The definition of hortus sanus, a healthy garden, is different for every gardener depending on where we garden and what we are capable of doing. It depends on what means we have, both within ourselves and within our checkbooks.

Once we put that shovel in the ground for the first time and realize we are gardeners, the quest begins, whether we realize it or not, for hortus sanus.

I’m on that quest, and have been on that quest for decades.

Let me tell you what I’ve learned so far…

(Thank you to Pam Penick, Digging, for the picture of me in a gazing ball, taken at the Shadrack's beautiful gardens somewhere near Buffalo, New York.)


  1. Balance is a challenge. When I get frazzled about what still needs to be done in the garden, and there is always something, I remember the phrase 'Don't sweat the small stuff'. Most of us do not garden for survival so just about everything is 'small stuff'.

  2. And the definition of suspense is....

    Looking forward to your knowledge.

  3. Paul is on to you, Carol! You have built the wish to learn more, and we await with patient excitement, O learned one! :-)

  4. Sometimes the only place to find ones sanity is in the garden. Of course one has to come in every once and a while to read your words of wisdom. I don't want to miss anything.

  5. Yes, this is exactly what I'm after! A healthy balance between enjoying my garden and finding peace in it and not getting too overwhelmed by all the work that needs to be done. I'm reading a book currently called "Gardening for a Lifetime," which gives some tips on making gardening easier for those of us of "a certain age"--I'm taking lots of notes:)

    Great image of you in the gazing ball!

  6. You've caught my attention, Carol, now I'm waiting for the "jump" scene. I must say that I believe gardening brings my life balance. I look forward to more of your thoughts.

  7. I lost my sanity 14 years ago trying to create my piece of paradise. I haven't rested comfortably since then.

  8. The most important thing is DON'T FIGHT MOTHER NATURE. Accept that she'll win, and you're half way to the balance between hortus sanus and ego sanus. Figure out how she works in your ecosystem, and work with her. Get her on your side. Second, learn from your mistakes (many made from fighting Mother Nature), and move on. Take out the plant that requires extraordinary measures to keep alive or keep sightly, and plant something else. Third, learn to tolerate a little imperfection. As I sit here nursing a pulled muscle, I should add a fourth, delegate. When the nice young man at the garden center offers to help you with the big, sodden bag of potting soil, let him.

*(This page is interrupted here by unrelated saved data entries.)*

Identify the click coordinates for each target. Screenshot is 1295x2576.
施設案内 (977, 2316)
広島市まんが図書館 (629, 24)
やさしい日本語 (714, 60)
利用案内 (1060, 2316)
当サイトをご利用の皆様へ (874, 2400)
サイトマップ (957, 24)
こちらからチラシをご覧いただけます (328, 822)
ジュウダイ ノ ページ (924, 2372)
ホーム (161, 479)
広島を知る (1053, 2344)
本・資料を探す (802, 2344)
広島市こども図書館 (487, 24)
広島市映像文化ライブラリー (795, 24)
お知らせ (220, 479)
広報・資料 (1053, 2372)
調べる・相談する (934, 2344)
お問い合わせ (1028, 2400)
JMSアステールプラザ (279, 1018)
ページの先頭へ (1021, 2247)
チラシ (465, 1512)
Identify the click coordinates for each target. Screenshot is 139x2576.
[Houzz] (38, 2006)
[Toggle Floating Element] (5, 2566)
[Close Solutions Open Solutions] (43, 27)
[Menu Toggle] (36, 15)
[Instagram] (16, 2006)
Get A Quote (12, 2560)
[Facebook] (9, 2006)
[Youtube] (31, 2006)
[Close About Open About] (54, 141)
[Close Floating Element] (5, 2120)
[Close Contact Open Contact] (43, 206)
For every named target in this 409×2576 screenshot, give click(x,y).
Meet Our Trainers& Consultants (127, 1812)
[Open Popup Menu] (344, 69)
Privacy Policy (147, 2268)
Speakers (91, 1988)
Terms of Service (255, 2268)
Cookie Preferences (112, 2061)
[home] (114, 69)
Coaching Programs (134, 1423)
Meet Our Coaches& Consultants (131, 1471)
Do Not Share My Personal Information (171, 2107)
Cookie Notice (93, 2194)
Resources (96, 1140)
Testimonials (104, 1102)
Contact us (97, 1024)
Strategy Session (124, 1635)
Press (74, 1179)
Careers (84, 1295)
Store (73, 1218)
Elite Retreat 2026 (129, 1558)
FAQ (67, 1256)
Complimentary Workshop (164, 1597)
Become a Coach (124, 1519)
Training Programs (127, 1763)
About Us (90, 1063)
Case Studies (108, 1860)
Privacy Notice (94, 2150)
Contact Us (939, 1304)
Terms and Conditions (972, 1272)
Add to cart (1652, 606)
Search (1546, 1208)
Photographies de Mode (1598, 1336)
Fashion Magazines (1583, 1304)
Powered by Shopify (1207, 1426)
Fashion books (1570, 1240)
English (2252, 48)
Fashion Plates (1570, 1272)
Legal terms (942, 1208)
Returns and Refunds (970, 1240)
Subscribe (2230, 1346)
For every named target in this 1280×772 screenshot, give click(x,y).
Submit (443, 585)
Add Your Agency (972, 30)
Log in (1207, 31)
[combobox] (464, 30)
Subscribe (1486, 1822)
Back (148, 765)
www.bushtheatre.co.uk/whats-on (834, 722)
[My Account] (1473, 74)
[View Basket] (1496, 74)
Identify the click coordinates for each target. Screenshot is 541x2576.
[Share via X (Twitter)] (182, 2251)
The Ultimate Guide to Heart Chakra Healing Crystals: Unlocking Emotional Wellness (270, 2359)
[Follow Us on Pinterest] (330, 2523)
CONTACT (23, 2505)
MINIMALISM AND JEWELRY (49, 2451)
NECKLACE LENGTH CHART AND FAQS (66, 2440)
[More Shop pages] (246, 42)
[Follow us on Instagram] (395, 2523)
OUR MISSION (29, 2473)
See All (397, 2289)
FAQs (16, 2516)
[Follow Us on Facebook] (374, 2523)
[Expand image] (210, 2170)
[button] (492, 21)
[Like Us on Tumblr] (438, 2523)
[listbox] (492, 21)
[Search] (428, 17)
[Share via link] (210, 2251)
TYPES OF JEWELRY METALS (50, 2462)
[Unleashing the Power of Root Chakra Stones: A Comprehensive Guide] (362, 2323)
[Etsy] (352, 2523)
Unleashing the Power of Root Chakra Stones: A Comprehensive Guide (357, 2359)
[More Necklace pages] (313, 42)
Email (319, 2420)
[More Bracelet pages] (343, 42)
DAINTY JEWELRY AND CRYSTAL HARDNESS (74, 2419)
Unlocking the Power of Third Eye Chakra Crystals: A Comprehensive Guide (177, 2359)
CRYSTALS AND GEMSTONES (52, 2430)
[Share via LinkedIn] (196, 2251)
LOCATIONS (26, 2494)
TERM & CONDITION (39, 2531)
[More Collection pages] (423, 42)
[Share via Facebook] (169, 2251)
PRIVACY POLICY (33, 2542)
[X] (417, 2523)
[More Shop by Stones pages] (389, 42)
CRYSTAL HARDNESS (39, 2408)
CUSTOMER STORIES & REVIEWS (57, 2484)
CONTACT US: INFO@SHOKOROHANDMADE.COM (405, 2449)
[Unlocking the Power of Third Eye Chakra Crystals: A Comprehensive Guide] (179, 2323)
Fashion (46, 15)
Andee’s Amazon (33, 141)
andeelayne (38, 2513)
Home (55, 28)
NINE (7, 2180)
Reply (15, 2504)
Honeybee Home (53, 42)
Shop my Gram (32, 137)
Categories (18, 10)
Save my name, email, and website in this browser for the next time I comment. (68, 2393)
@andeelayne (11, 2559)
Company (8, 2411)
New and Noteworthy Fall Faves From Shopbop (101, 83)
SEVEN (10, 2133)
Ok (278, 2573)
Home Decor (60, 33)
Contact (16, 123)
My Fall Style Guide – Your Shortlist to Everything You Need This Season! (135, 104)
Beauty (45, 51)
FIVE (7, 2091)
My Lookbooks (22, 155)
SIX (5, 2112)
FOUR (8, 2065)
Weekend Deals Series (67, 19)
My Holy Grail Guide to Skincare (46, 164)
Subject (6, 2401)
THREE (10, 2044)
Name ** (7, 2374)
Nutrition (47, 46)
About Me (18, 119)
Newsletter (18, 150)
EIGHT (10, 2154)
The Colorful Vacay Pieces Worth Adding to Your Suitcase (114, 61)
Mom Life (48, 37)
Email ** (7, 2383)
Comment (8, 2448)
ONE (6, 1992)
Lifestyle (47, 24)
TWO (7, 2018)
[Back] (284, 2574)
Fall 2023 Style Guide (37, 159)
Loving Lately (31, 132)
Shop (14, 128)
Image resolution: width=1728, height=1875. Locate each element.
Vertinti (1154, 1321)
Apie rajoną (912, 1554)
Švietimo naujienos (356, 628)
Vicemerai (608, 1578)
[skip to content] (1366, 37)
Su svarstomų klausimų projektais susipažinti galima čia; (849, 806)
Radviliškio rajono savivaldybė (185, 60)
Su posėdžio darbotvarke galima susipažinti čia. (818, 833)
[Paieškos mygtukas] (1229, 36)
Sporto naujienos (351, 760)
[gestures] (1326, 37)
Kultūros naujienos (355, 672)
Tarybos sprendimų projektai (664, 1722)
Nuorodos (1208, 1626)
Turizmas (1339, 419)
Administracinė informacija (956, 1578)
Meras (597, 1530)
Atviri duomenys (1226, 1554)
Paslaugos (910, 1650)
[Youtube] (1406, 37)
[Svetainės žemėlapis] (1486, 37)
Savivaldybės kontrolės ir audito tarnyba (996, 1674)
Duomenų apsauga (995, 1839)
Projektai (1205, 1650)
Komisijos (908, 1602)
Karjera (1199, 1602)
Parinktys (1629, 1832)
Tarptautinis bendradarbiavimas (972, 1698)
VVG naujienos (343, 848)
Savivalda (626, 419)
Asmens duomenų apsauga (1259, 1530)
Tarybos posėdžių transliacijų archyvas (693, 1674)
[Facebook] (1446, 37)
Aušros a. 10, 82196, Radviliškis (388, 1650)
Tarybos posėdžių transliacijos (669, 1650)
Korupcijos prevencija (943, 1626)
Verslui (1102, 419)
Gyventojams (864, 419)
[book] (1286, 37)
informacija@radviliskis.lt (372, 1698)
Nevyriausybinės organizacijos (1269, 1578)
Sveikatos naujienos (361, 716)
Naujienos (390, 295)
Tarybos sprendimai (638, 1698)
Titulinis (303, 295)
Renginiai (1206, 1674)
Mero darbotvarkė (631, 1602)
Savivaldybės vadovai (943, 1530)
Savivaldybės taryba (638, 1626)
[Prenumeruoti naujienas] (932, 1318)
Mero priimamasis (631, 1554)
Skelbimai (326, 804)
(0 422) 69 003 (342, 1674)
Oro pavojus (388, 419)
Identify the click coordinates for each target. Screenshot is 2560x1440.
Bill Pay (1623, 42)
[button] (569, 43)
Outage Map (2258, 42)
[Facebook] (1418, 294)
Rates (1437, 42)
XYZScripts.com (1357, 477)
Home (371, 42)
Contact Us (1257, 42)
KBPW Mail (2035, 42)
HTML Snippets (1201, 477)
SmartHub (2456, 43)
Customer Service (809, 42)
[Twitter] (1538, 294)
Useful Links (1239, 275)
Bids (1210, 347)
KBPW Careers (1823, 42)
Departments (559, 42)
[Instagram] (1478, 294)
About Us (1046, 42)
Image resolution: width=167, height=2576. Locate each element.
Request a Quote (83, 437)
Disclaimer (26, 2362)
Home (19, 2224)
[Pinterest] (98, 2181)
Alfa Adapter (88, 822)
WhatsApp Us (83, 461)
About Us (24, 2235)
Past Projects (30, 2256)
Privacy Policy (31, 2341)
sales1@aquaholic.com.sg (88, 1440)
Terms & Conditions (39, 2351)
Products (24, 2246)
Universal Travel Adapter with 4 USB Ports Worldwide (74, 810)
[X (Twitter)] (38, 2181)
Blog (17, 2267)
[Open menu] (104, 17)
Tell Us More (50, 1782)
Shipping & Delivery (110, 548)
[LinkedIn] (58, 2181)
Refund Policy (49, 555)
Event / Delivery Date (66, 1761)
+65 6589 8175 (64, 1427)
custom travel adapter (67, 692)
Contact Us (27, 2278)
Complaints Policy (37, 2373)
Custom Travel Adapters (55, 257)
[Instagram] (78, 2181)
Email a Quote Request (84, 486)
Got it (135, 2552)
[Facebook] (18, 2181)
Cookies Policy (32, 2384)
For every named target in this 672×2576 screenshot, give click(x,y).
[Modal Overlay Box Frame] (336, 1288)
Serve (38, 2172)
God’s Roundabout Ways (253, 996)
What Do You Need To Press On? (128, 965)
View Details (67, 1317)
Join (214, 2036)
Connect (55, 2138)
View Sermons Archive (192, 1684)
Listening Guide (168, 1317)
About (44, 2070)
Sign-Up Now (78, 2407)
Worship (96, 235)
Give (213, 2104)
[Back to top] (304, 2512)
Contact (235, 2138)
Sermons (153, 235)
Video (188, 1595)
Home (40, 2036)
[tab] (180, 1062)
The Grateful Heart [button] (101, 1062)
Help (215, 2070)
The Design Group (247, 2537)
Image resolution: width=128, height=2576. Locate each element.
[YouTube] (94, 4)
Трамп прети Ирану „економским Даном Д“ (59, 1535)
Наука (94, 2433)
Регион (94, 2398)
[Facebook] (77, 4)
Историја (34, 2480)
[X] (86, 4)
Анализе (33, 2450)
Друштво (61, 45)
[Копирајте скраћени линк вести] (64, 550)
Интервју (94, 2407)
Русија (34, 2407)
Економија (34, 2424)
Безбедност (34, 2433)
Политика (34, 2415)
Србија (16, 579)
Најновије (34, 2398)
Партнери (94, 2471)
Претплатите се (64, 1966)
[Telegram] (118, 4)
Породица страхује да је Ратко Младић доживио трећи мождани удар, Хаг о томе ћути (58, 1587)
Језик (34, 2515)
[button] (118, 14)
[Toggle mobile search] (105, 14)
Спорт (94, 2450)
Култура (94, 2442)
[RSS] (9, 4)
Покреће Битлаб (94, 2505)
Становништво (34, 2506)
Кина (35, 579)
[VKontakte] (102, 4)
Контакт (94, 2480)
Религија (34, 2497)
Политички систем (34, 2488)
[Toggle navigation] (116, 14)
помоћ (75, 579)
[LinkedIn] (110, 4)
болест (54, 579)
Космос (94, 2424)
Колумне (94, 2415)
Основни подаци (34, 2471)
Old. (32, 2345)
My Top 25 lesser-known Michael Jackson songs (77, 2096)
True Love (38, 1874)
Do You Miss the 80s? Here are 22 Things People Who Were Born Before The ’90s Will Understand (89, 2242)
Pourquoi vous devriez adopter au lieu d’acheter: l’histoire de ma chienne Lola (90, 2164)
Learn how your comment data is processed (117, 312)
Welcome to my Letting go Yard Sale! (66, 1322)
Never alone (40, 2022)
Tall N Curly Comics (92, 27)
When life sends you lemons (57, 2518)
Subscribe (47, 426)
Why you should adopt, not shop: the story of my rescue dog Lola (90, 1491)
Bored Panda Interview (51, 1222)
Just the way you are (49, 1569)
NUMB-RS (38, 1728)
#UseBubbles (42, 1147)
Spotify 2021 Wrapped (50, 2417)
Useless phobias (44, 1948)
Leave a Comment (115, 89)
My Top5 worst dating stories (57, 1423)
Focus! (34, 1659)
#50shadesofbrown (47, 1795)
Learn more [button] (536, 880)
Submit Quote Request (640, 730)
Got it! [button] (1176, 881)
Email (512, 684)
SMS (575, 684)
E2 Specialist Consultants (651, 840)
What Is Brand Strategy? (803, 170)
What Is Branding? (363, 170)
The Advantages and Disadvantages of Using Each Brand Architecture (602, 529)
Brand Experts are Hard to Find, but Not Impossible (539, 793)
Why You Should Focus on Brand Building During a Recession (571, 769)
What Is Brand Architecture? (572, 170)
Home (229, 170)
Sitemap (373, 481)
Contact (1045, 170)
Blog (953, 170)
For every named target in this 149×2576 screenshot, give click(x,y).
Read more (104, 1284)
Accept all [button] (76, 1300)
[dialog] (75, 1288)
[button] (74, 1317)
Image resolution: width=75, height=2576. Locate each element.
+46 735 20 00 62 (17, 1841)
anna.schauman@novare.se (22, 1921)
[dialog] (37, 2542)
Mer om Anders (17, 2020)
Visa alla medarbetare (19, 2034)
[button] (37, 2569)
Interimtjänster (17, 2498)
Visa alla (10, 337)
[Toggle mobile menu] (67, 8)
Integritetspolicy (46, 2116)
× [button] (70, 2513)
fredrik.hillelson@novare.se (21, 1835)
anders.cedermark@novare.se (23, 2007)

  9. I'm intrigued. I think Dierdre's on the right track with not fighting nature, or not fighting your garden's conditions. Does hortus sanus relate to the genius loci? (I love Latin.)

  10. Does hortus sanus relate to the genius loci? (I love Latin.)

    I think of genius loci as letting the location inspire. What I'm thinking of is more along the lines of letting the location instruct. Docui loci? Latin is not my strong suit.